(EXERCISE DATA):
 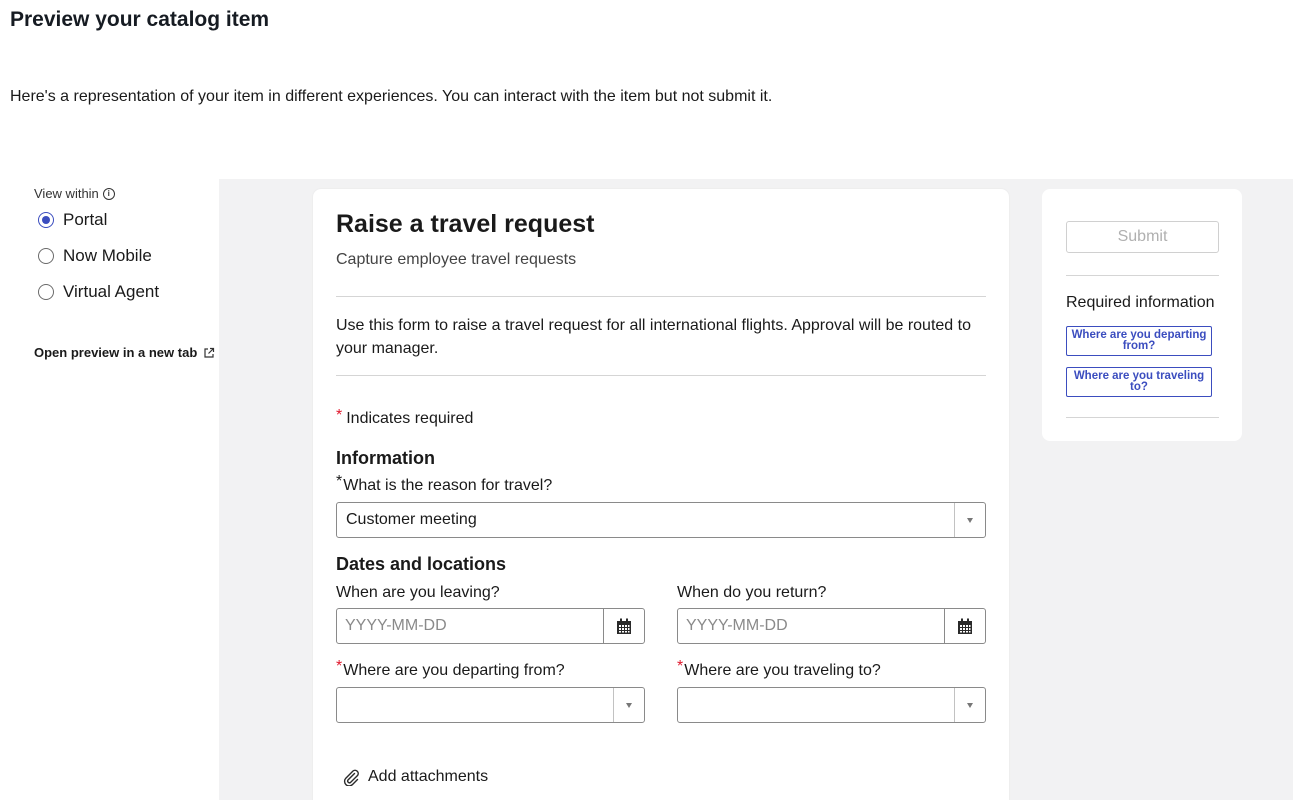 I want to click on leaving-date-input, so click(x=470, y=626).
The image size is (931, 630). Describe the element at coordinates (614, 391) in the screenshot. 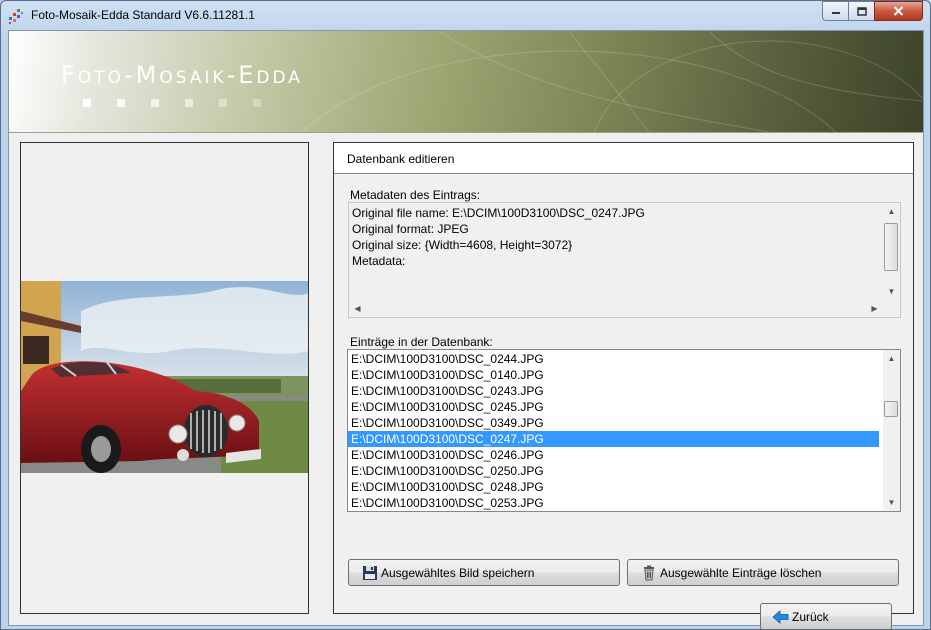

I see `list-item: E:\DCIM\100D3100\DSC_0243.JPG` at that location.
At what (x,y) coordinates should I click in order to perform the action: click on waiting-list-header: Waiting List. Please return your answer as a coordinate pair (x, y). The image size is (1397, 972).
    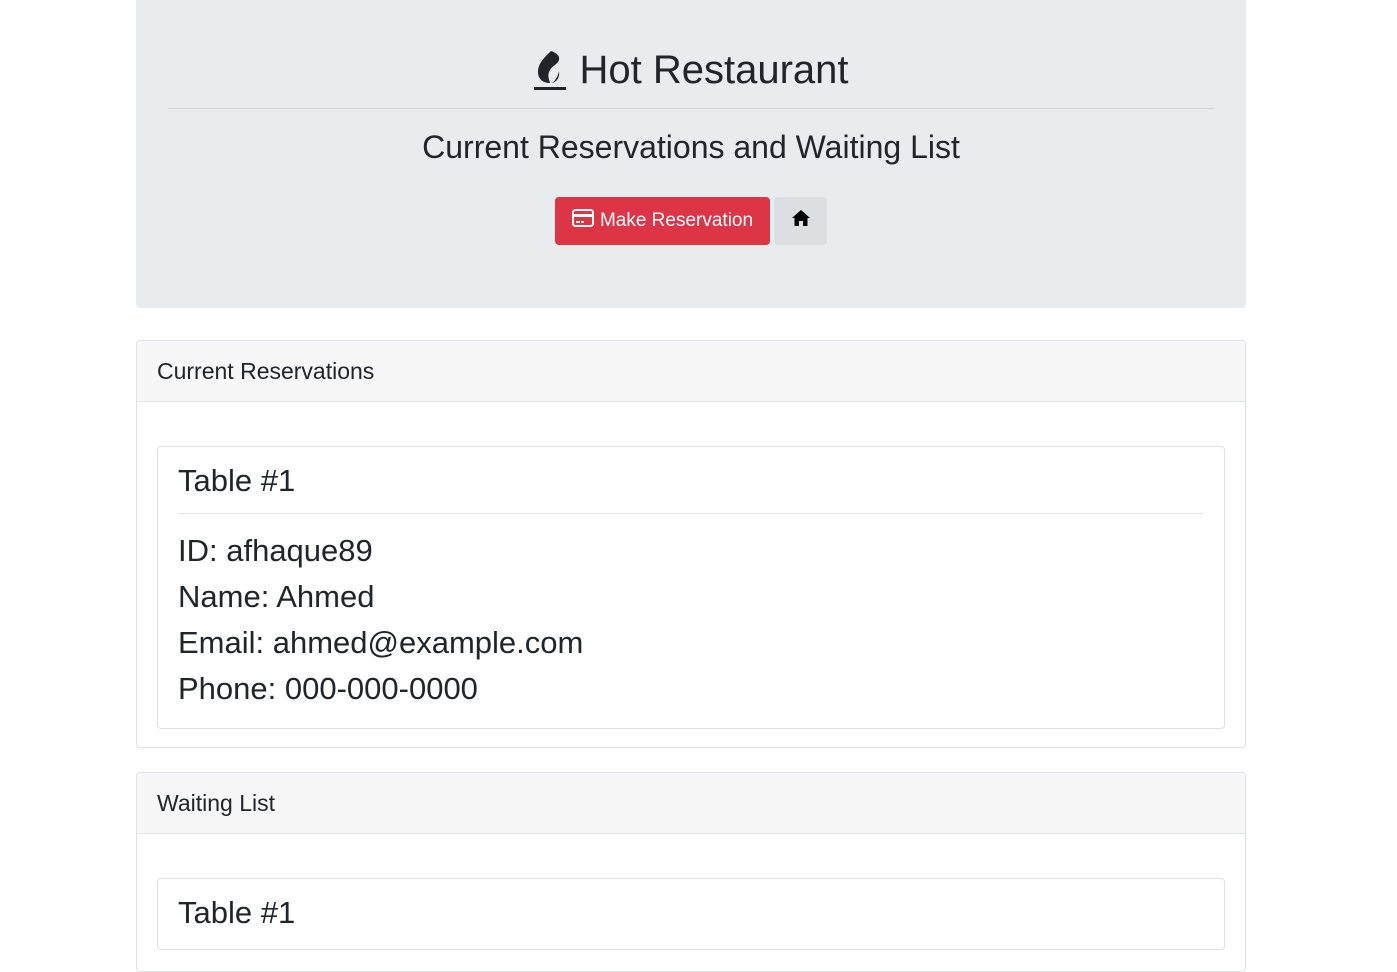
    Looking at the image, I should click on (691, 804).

---

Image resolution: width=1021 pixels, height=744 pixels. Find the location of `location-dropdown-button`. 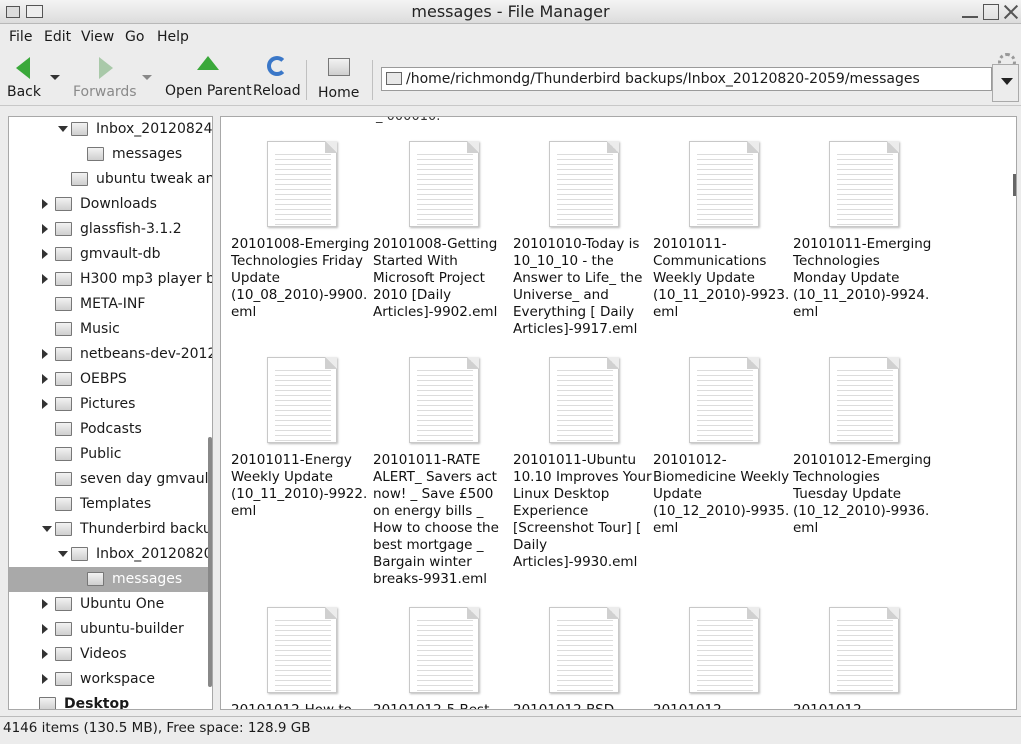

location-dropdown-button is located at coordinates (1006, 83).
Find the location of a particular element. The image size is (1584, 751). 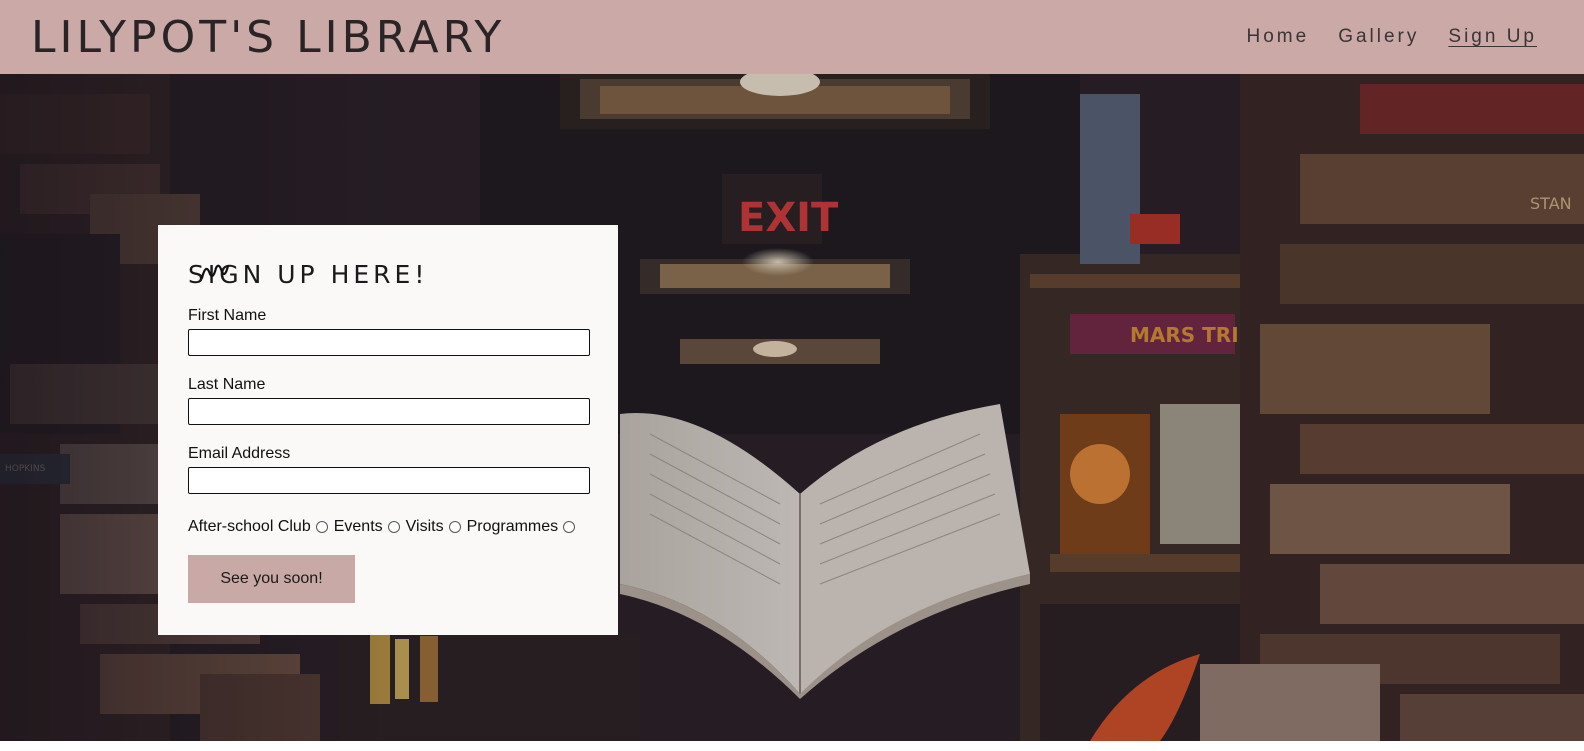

---

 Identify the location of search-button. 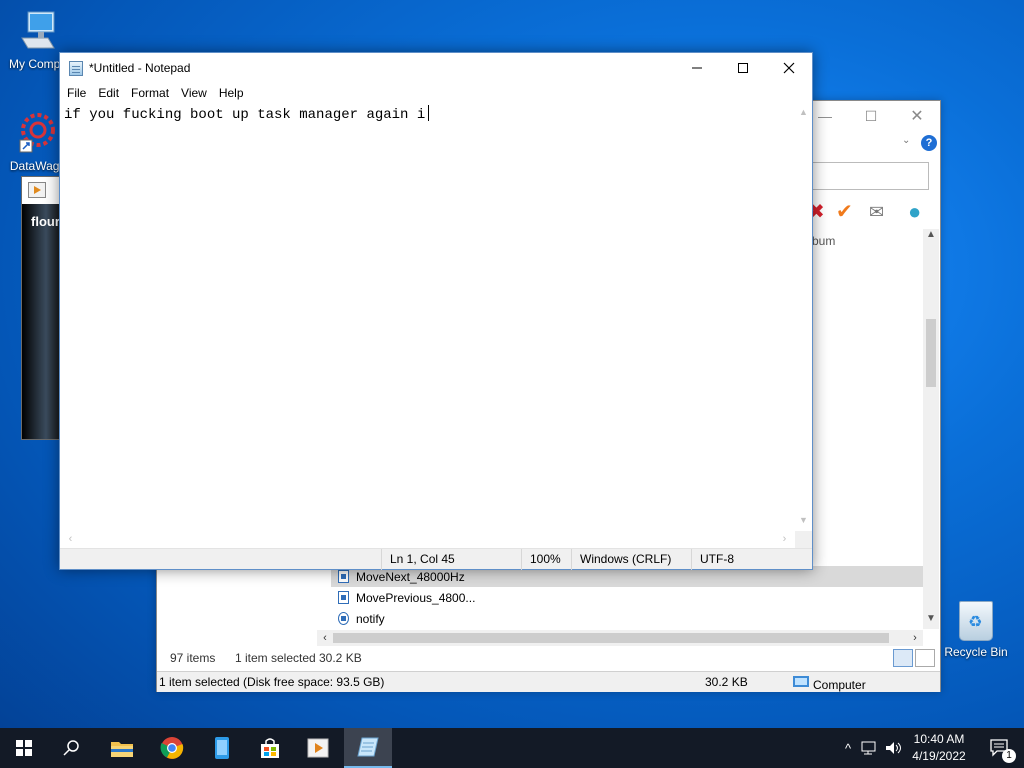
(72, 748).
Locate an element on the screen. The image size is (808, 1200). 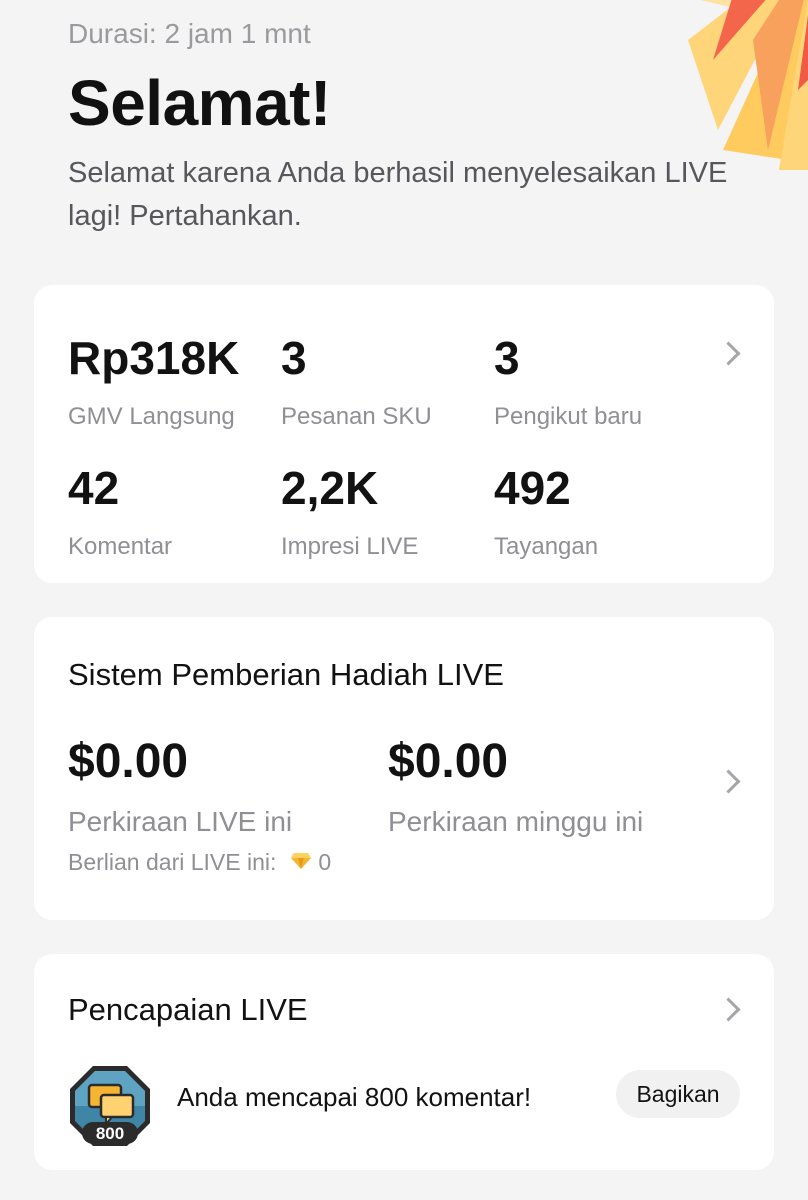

(REQUEST):
Pull out the records word for word, beginning at the line that has "The image size is (931, 630)." and stopping after the line that has "Looking at the". Leave the pictures out.

(RESPONSE BELOW):
The image size is (931, 630). Describe the element at coordinates (614, 391) in the screenshot. 

I see `list-item: E:\DCIM\100D3100\DSC_0243.JPG` at that location.
At what (x,y) coordinates should I click in order to perform the action: click on waiting-list-header: Waiting List. Please return your answer as a coordinate pair (x, y). The image size is (1397, 972).
    Looking at the image, I should click on (691, 804).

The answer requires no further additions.